In today's language: the registers R0-R7 are meant to be used as thread-local registers, so that when you do a context-switch from one thread to another, you basically only need to save A, B, DPTR and PSW, before switching the stack pointer SP and R0-R7 register window. The base address of the R0-R7 window is just PSW&0x18 (thus: either 0x00, 0x08, 0x10 or 0x18), so the switch already happens when PSW is context-switched. All of that makes for blazingly-fast thread-switching and you could literally make all your interrupt handlers as simple thread switchers and use the low interrupt priority as a de facto level 2 priority for threads, with the bottom level 1 priority being that of being outside of interrupt-handlers. Level 3 would be that of being inside a high-priority interrupt handler, which would be mostly reserved for time-critical tasks and spooling.
Unfortunately, there's hardly anyone who's used R0-R7 that way, though it has been. For instance, the original firmware for some of the Rise Tools Displays was entirely thread-based, in 8051 assembly, and used R0-R7 that way. It was also multiprocessor-based with synchronization between units taking place through the 8051 synchronous communications mode.
By way of contrast, the Stepper Motor Driver Demo here was thread-based, but treated R0-R7 as synonymous with addresses 0x00-0x08, which is not the best way to use those registers. It could be adapted and improved upon (particularly, the handlers in the run-time kernel) so that it doesn't need to separately stack any of R0-R7 when handling an interrupt. If you want practice, try modifying it appropriately and try to set it up in a simulator. The design and rationales are contained in The 'Drive' Reference. You'll need the assembler CAS for it.
So, in answer to your question: you shouldn't have to do any push'es or pop's on R0-R7 at all. Instead, you set them up, for different processes, in different areas (regardless of whether your design is thread-based or not). So, when you do a switch to another process, it all comes down to re-loading the PSW for the process in question, and the rest is taken care of, just by that alone, since PSW&0x18 sets the base address for the R0-R7 register window.
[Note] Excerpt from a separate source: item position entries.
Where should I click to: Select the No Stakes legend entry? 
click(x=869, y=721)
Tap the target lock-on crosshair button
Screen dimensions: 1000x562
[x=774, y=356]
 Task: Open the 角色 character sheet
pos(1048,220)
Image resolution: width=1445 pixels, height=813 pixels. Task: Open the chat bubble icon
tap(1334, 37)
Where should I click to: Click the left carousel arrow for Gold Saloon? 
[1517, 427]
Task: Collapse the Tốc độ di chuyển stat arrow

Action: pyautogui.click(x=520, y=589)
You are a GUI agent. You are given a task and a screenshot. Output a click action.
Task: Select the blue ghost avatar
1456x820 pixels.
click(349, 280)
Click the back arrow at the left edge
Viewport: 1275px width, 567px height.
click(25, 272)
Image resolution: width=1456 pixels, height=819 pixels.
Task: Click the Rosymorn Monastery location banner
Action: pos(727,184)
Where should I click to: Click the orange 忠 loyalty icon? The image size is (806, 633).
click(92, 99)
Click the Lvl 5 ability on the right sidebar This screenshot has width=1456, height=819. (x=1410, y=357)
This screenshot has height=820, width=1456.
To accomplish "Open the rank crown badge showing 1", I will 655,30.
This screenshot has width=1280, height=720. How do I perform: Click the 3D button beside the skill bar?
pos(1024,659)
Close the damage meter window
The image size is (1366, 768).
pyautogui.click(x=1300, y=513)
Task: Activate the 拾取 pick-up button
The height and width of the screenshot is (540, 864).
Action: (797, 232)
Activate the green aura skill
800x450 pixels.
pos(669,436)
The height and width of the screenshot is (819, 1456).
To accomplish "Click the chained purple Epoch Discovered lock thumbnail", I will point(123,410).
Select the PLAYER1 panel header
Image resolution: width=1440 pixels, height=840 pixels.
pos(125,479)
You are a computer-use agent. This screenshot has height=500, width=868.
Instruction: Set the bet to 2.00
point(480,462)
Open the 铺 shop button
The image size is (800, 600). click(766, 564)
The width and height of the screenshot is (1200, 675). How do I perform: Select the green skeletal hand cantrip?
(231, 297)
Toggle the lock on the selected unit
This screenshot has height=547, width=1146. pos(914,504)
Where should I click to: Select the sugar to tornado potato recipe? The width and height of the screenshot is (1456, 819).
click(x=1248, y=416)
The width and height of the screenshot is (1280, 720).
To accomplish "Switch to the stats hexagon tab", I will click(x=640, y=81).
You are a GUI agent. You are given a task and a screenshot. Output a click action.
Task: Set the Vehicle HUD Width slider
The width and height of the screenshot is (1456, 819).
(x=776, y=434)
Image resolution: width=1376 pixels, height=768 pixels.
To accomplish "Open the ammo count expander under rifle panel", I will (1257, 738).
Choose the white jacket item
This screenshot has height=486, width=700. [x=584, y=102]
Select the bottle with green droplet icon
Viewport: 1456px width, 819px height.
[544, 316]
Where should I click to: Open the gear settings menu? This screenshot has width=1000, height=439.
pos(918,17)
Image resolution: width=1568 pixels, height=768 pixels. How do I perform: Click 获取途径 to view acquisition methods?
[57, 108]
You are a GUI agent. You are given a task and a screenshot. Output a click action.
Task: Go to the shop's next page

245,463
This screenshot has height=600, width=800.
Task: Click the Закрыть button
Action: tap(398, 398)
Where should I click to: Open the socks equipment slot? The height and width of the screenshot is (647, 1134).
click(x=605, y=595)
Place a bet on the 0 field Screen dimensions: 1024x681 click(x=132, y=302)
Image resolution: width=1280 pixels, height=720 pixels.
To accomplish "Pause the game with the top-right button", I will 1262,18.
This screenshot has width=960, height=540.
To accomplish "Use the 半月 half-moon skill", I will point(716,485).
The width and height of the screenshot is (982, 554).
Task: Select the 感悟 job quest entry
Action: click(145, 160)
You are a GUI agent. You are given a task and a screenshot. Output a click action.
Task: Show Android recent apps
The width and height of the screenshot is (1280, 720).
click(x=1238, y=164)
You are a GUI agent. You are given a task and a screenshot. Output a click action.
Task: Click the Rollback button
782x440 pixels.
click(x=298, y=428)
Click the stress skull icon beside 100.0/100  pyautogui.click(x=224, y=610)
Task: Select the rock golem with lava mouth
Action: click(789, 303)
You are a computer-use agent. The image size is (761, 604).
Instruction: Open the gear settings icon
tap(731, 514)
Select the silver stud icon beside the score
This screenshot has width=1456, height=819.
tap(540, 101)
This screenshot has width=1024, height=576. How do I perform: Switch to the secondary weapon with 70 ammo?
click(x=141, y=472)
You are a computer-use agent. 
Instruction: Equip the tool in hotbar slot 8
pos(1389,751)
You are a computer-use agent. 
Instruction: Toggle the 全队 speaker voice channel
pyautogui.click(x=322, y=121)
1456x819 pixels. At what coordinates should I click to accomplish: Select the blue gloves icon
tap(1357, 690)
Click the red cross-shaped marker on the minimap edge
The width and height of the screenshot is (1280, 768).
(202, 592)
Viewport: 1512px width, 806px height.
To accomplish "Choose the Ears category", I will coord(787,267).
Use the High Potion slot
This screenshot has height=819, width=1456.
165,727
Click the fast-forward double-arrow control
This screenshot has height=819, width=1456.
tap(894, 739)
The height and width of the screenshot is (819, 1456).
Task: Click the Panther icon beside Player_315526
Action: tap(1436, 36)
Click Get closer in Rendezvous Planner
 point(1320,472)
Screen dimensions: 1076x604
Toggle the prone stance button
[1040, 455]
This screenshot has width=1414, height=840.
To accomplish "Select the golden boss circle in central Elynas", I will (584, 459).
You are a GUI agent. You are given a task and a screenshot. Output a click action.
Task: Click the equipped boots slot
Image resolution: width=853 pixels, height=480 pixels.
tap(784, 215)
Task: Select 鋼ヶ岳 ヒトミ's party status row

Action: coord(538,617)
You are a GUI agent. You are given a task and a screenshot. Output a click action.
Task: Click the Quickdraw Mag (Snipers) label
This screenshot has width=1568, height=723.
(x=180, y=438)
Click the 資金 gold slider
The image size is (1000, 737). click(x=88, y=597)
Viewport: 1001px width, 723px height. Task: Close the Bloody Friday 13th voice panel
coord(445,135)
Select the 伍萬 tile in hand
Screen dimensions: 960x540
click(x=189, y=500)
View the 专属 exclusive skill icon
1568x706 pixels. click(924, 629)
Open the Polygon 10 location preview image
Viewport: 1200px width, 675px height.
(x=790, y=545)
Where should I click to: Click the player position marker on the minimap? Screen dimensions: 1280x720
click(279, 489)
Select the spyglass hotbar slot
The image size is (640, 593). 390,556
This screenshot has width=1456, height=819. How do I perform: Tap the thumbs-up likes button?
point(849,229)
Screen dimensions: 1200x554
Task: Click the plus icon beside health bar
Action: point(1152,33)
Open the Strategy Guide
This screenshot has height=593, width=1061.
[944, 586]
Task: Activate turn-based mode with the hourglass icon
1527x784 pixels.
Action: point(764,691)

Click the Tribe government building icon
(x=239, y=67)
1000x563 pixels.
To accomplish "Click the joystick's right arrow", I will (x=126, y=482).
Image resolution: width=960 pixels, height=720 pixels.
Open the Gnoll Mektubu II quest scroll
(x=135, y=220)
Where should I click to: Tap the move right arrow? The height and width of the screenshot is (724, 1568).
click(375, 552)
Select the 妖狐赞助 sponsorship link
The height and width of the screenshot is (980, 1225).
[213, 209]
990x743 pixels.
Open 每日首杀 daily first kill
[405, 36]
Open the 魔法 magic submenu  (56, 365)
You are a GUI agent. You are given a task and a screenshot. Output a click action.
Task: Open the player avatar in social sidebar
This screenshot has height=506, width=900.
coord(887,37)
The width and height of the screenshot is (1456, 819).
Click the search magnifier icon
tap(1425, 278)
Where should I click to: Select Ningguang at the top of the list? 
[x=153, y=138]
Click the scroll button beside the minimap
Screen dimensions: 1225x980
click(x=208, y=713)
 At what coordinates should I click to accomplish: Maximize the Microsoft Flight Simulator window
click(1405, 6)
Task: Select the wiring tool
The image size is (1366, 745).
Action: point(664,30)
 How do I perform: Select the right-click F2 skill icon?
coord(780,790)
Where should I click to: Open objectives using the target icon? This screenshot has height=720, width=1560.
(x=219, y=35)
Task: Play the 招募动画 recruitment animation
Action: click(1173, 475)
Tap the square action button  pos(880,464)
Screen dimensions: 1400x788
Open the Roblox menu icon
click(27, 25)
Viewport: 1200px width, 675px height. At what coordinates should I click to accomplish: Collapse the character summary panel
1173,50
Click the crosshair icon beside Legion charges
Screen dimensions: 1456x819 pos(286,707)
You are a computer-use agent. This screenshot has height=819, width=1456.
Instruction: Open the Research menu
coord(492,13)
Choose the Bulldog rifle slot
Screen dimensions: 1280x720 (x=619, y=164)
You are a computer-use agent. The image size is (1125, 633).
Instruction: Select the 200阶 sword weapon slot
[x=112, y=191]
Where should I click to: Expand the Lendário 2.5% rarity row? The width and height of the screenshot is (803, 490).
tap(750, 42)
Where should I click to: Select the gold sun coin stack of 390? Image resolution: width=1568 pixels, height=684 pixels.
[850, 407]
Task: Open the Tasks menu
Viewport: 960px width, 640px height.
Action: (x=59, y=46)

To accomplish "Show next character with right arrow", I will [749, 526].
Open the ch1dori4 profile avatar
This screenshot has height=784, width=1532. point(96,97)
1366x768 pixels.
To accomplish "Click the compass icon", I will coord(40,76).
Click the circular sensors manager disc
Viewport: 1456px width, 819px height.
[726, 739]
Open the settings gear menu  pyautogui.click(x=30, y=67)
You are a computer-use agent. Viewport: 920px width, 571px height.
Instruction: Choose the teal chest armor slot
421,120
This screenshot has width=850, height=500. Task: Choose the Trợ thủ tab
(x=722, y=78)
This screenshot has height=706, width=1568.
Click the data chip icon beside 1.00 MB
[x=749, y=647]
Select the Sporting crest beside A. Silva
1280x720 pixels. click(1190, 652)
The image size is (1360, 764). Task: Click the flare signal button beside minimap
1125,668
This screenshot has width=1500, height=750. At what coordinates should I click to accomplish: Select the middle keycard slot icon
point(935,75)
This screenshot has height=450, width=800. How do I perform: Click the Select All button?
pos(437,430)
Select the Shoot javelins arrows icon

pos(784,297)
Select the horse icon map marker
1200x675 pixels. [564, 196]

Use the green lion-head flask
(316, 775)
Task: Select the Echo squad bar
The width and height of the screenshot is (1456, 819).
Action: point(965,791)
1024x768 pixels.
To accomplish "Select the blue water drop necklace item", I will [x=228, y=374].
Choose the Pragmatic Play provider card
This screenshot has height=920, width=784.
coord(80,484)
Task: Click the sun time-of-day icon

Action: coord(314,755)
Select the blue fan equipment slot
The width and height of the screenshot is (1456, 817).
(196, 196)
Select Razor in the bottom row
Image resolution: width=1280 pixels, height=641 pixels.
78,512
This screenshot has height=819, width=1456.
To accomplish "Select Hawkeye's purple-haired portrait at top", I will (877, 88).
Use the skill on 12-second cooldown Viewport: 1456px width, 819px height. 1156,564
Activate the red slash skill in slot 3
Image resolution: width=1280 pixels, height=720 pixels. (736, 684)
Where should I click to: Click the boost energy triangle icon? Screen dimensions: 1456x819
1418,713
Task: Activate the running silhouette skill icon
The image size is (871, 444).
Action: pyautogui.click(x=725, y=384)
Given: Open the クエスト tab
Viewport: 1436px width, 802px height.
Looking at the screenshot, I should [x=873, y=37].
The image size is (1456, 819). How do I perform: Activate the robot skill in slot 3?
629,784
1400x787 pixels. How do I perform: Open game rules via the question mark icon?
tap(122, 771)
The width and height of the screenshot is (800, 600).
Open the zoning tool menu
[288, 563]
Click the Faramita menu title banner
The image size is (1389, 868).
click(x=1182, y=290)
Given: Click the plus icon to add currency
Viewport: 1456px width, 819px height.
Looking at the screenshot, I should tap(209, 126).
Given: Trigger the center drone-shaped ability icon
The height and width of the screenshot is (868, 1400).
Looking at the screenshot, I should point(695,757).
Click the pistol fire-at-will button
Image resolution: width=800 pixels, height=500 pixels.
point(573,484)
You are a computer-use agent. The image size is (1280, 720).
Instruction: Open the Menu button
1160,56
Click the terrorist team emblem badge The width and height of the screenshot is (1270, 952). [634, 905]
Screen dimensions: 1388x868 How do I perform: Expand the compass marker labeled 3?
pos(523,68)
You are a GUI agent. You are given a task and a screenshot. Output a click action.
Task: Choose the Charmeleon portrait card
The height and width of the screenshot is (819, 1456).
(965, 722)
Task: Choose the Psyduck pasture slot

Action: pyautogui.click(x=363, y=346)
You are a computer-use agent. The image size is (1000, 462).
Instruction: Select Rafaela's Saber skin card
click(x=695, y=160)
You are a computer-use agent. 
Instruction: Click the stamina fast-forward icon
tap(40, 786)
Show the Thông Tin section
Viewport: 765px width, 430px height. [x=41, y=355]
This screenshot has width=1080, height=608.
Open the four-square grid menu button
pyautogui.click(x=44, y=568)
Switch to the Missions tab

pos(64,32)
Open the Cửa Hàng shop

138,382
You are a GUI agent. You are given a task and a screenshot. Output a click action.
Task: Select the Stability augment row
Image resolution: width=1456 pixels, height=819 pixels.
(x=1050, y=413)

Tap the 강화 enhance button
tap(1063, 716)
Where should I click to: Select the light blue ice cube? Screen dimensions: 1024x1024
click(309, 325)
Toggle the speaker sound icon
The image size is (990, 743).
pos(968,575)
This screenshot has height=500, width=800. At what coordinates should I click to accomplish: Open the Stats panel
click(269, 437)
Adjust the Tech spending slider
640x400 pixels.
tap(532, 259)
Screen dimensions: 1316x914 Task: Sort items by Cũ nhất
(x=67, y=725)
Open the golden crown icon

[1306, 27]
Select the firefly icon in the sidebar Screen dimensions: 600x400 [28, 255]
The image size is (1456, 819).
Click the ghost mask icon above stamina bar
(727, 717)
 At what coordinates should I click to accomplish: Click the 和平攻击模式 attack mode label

The demo application just cited, in contrast, did "push 0" and "push 1", along with "pop 1" and "pop 0", which is what you actually want to avoid doing.
Similarly, the need to do push'es and pop's within a process (or thread) is minimized by having 8 such registers around, in addition to the large internal register area. Register windows and large register caches are design features characteristic of RISC processors, thereby giving the 8051 some RISC attributes in its design. Compare it to the 8080/8085 and 8086 evolutionary lineage, and you'll see that it followed an entirely different design direction.